=== SHORT PROBLEM ===
Put every line of the material below into a numbered list, leaving out any blank lines.

── INPUT MATERIAL

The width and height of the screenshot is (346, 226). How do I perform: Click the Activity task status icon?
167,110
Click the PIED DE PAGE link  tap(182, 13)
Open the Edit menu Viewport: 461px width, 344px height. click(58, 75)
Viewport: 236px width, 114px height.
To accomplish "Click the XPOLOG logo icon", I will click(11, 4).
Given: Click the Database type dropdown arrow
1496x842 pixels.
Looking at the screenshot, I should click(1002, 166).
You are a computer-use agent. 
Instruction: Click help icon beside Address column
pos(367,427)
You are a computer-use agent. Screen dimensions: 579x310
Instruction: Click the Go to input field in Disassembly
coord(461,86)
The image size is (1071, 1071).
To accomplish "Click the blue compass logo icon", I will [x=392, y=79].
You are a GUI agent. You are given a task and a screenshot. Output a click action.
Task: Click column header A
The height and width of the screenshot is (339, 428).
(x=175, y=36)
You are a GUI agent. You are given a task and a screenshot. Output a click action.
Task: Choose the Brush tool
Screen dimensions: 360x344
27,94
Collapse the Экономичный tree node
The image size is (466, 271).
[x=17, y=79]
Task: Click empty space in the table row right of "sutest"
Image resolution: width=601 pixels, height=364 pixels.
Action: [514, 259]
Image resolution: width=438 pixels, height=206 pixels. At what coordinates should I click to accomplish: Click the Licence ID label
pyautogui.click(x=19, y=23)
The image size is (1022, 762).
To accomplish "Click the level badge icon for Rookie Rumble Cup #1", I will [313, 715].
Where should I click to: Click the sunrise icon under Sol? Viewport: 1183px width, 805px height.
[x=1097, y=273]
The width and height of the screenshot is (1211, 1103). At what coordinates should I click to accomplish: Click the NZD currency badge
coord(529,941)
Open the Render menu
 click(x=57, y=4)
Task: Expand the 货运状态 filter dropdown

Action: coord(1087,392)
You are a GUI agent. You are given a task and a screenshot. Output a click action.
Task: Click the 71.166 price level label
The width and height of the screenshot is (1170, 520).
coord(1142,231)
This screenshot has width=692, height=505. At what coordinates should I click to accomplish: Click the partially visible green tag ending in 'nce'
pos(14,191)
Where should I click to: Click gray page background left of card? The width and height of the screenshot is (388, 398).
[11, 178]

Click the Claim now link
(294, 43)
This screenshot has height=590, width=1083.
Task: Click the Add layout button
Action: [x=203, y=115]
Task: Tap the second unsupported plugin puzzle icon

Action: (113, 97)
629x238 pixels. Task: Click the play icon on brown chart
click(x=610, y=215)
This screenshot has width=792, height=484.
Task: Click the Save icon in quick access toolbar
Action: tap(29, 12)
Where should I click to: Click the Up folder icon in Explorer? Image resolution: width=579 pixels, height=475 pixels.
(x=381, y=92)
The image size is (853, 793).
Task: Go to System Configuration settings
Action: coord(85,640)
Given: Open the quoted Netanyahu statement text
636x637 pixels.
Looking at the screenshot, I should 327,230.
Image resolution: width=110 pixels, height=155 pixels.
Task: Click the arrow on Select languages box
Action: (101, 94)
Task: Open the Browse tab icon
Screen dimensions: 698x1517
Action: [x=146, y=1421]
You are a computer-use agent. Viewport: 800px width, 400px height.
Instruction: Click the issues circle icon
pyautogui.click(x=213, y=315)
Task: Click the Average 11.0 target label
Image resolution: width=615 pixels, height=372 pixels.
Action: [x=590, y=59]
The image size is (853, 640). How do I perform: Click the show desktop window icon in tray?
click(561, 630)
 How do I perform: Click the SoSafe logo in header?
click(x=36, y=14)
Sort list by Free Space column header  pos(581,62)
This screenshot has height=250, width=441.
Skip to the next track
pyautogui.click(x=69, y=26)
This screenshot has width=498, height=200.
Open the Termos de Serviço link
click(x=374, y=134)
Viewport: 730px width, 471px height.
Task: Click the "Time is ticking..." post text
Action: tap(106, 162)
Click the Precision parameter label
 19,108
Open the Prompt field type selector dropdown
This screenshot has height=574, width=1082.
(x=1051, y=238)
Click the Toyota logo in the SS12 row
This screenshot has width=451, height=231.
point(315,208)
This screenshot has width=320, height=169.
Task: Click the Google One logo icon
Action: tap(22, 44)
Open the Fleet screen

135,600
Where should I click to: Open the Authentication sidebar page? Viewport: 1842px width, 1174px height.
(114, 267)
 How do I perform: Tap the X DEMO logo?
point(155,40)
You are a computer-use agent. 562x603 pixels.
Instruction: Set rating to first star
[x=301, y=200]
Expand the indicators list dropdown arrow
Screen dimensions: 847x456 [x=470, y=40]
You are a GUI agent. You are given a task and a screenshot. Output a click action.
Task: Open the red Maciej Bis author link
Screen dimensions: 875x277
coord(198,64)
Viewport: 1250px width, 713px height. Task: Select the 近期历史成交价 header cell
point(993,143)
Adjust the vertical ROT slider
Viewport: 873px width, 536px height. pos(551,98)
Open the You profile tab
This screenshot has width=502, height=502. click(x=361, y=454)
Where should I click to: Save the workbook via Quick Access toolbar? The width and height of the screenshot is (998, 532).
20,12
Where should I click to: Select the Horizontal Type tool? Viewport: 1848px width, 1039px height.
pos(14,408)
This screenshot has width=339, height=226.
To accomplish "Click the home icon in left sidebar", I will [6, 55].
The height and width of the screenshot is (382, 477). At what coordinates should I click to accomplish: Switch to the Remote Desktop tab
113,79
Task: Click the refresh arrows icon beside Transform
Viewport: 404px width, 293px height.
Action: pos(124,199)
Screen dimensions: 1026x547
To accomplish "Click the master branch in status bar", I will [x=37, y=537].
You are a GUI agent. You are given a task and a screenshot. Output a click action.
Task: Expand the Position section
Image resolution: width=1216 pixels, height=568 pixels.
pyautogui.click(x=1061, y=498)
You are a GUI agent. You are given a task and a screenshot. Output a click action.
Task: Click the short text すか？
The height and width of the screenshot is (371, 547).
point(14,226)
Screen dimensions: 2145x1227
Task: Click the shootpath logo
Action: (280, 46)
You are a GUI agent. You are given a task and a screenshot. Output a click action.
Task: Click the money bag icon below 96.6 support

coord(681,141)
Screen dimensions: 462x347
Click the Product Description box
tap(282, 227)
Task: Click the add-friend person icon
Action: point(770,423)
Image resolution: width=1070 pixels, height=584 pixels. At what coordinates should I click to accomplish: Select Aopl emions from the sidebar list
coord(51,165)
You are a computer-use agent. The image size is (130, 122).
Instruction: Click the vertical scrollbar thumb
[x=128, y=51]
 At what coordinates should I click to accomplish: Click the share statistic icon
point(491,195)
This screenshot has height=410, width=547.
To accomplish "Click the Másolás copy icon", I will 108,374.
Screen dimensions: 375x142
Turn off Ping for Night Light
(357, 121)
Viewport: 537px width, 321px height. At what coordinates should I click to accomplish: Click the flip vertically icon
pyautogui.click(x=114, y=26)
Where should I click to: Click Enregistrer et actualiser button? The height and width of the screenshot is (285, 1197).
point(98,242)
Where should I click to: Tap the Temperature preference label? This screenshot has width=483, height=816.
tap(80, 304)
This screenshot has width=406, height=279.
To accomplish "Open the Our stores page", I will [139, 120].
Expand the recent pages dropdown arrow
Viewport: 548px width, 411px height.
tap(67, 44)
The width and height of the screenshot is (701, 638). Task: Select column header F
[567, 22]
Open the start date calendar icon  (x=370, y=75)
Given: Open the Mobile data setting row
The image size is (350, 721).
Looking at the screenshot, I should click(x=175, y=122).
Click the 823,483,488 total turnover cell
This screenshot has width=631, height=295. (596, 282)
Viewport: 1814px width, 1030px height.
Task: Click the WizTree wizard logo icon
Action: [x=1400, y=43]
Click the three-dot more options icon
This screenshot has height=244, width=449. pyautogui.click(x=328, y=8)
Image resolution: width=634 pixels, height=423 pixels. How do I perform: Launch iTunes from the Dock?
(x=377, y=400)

────

=== THE ANSWER ===
1. The width and height of the screenshot is (346, 226). How do I perform: Click the Activity task status icon?
2. 167,110
3. Click the PIED DE PAGE link  tap(182, 13)
4. Open the Edit menu Viewport: 461px width, 344px height. click(58, 75)
5. Viewport: 236px width, 114px height.
6. To accomplish "Click the XPOLOG logo icon", I will click(11, 4).
7. Given: Click the Database type dropdown arrow
8. 1496x842 pixels.
9. Looking at the screenshot, I should click(1002, 166).
10. You are a computer-use agent. 
11. Instruction: Click help icon beside Address column
12. pos(367,427)
13. You are a computer-use agent. Screen dimensions: 579x310
14. Instruction: Click the Go to input field in Disassembly
15. coord(461,86)
16. The image size is (1071, 1071).
17. To accomplish "Click the blue compass logo icon", I will [x=392, y=79].
18. You are a GUI agent. You are given a task and a screenshot. Output a click action.
19. Task: Click column header A
20. The height and width of the screenshot is (339, 428).
21. (x=175, y=36)
22. You are a GUI agent. You are given a task and a screenshot. Output a click action.
23. Task: Choose the Brush tool
24. Screen dimensions: 360x344
25. 27,94
26. Collapse the Экономичный tree node
27. The image size is (466, 271).
28. [x=17, y=79]
29. Task: Click empty space in the table row right of "sutest"
30. Image resolution: width=601 pixels, height=364 pixels.
31. Action: [514, 259]
32. Image resolution: width=438 pixels, height=206 pixels. At what coordinates should I click to accomplish: Click the Licence ID label
33. pyautogui.click(x=19, y=23)
34. The image size is (1022, 762).
35. To accomplish "Click the level badge icon for Rookie Rumble Cup #1", I will [313, 715].
36. Where should I click to: Click the sunrise icon under Sol? Viewport: 1183px width, 805px height.
37. [x=1097, y=273]
38. The width and height of the screenshot is (1211, 1103). At what coordinates should I click to accomplish: Click the NZD currency badge
39. coord(529,941)
40. Open the Render menu
41.  click(x=57, y=4)
42. Task: Expand the 货运状态 filter dropdown
43. Action: coord(1087,392)
44. You are a GUI agent. You are given a task and a screenshot. Output a click action.
45. Task: Click the 71.166 price level label
46. The width and height of the screenshot is (1170, 520).
47. coord(1142,231)
48. This screenshot has width=692, height=505. At what coordinates should I click to accomplish: Click the partially visible green tag ending in 'nce'
49. pos(14,191)
50. Where should I click to: Click gray page background left of card? The width and height of the screenshot is (388, 398).
51. [11, 178]
52. Click the Claim now link
53. (294, 43)
54. This screenshot has height=590, width=1083.
55. Task: Click the Add layout button
56. Action: [x=203, y=115]
57. Task: Tap the second unsupported plugin puzzle icon
58. Action: (113, 97)
59. 629x238 pixels. Task: Click the play icon on brown chart
60. click(x=610, y=215)
61. This screenshot has width=792, height=484.
62. Task: Click the Save icon in quick access toolbar
63. Action: tap(29, 12)
64. Where should I click to: Click the Up folder icon in Explorer? Image resolution: width=579 pixels, height=475 pixels.
65. (x=381, y=92)
66. The image size is (853, 793).
67. Task: Go to System Configuration settings
68. Action: coord(85,640)
69. Given: Open the quoted Netanyahu statement text
70. 636x637 pixels.
71. Looking at the screenshot, I should 327,230.
72. Image resolution: width=110 pixels, height=155 pixels.
73. Task: Click the arrow on Select languages box
74. Action: (101, 94)
75. Task: Open the Browse tab icon
76. Screen dimensions: 698x1517
77. Action: [x=146, y=1421]
78. You are a computer-use agent. Viewport: 800px width, 400px height.
79. Instruction: Click the issues circle icon
80. pyautogui.click(x=213, y=315)
81. Task: Click the Average 11.0 target label
82. Image resolution: width=615 pixels, height=372 pixels.
83. Action: [x=590, y=59]
84. The image size is (853, 640). How do I perform: Click the show desktop window icon in tray?
85. click(561, 630)
86.  How do I perform: Click the SoSafe logo in header?
87. click(x=36, y=14)
88. Sort list by Free Space column header  pos(581,62)
89. This screenshot has height=250, width=441.
90. Skip to the next track
91. pyautogui.click(x=69, y=26)
92. This screenshot has width=498, height=200.
93. Open the Termos de Serviço link
94. click(x=374, y=134)
95. Viewport: 730px width, 471px height.
96. Task: Click the "Time is ticking..." post text
97. Action: tap(106, 162)
98. Click the Precision parameter label
99.  19,108
100. Open the Prompt field type selector dropdown
101. This screenshot has height=574, width=1082.
102. (x=1051, y=238)
103. Click the Toyota logo in the SS12 row
104. This screenshot has width=451, height=231.
105. point(315,208)
106. This screenshot has width=320, height=169.
107. Task: Click the Google One logo icon
108. Action: tap(22, 44)
109. Open the Fleet screen
110. 135,600
111. Where should I click to: Open the Authentication sidebar page? Viewport: 1842px width, 1174px height.
112. (114, 267)
113.  How do I perform: Tap the X DEMO logo?
114. point(155,40)
115. You are a computer-use agent. 562x603 pixels.
116. Instruction: Set rating to first star
117. [x=301, y=200]
118. Expand the indicators list dropdown arrow
119. Screen dimensions: 847x456 [x=470, y=40]
120. You are a GUI agent. You are given a task and a screenshot. Output a click action.
121. Task: Open the red Maciej Bis author link
122. Screen dimensions: 875x277
123. coord(198,64)
124. Viewport: 1250px width, 713px height. Task: Select the 近期历史成交价 header cell
125. point(993,143)
126. Adjust the vertical ROT slider
127. Viewport: 873px width, 536px height. pos(551,98)
128. Open the You profile tab
129. This screenshot has width=502, height=502. click(x=361, y=454)
130. Where should I click to: Save the workbook via Quick Access toolbar? The width and height of the screenshot is (998, 532).
131. 20,12
132. Where should I click to: Select the Horizontal Type tool? Viewport: 1848px width, 1039px height.
133. pos(14,408)
134. This screenshot has width=339, height=226.
135. To accomplish "Click the home icon in left sidebar", I will [6, 55].
136. The height and width of the screenshot is (382, 477). At what coordinates should I click to accomplish: Switch to the Remote Desktop tab
137. 113,79
138. Task: Click the refresh arrows icon beside Transform
139. Viewport: 404px width, 293px height.
140. Action: pos(124,199)
141. Screen dimensions: 1026x547
142. To accomplish "Click the master branch in status bar", I will [x=37, y=537].
143. You are a GUI agent. You are given a task and a screenshot. Output a click action.
144. Task: Expand the Position section
145. Image resolution: width=1216 pixels, height=568 pixels.
146. pyautogui.click(x=1061, y=498)
147. You are a GUI agent. You are given a task and a screenshot. Output a click action.
148. Task: Click the short text すか？
149. The height and width of the screenshot is (371, 547).
150. point(14,226)
151. Screen dimensions: 2145x1227
152. Task: Click the shootpath logo
153. Action: (280, 46)
154. You are a GUI agent. You are given a task and a screenshot. Output a click action.
155. Task: Click the money bag icon below 96.6 support
156. coord(681,141)
157. Screen dimensions: 462x347
158. Click the Product Description box
159. tap(282, 227)
160. Task: Click the add-friend person icon
161. Action: point(770,423)
162. Image resolution: width=1070 pixels, height=584 pixels. At what coordinates should I click to accomplish: Select Aopl emions from the sidebar list
163. coord(51,165)
164. You are a computer-use agent. The image size is (130, 122).
165. Instruction: Click the vertical scrollbar thumb
166. [x=128, y=51]
167.  At what coordinates should I click to accomplish: Click the share statistic icon
168. point(491,195)
169. This screenshot has height=410, width=547.
170. To accomplish "Click the Másolás copy icon", I will 108,374.
171. Screen dimensions: 375x142
172. Turn off Ping for Night Light
173. (357, 121)
174. Viewport: 537px width, 321px height. At what coordinates should I click to accomplish: Click the flip vertically icon
175. pyautogui.click(x=114, y=26)
176. Where should I click to: Click Enregistrer et actualiser button? The height and width of the screenshot is (285, 1197).
177. point(98,242)
178. Where should I click to: Tap the Temperature preference label? This screenshot has width=483, height=816.
179. tap(80, 304)
180. This screenshot has width=406, height=279.
181. To accomplish "Open the Our stores page", I will [139, 120].
182. Expand the recent pages dropdown arrow
183. Viewport: 548px width, 411px height.
184. tap(67, 44)
185. The width and height of the screenshot is (701, 638). Task: Select column header F
186. [567, 22]
187. Open the start date calendar icon  (x=370, y=75)
188. Given: Open the Mobile data setting row
189. The image size is (350, 721).
190. Looking at the screenshot, I should click(x=175, y=122).
191. Click the 823,483,488 total turnover cell
192. This screenshot has width=631, height=295. (596, 282)
193. Viewport: 1814px width, 1030px height.
194. Task: Click the WizTree wizard logo icon
195. Action: [x=1400, y=43]
196. Click the three-dot more options icon
197. This screenshot has height=244, width=449. pyautogui.click(x=328, y=8)
198. Image resolution: width=634 pixels, height=423 pixels. How do I perform: Launch iTunes from the Dock?
199. (x=377, y=400)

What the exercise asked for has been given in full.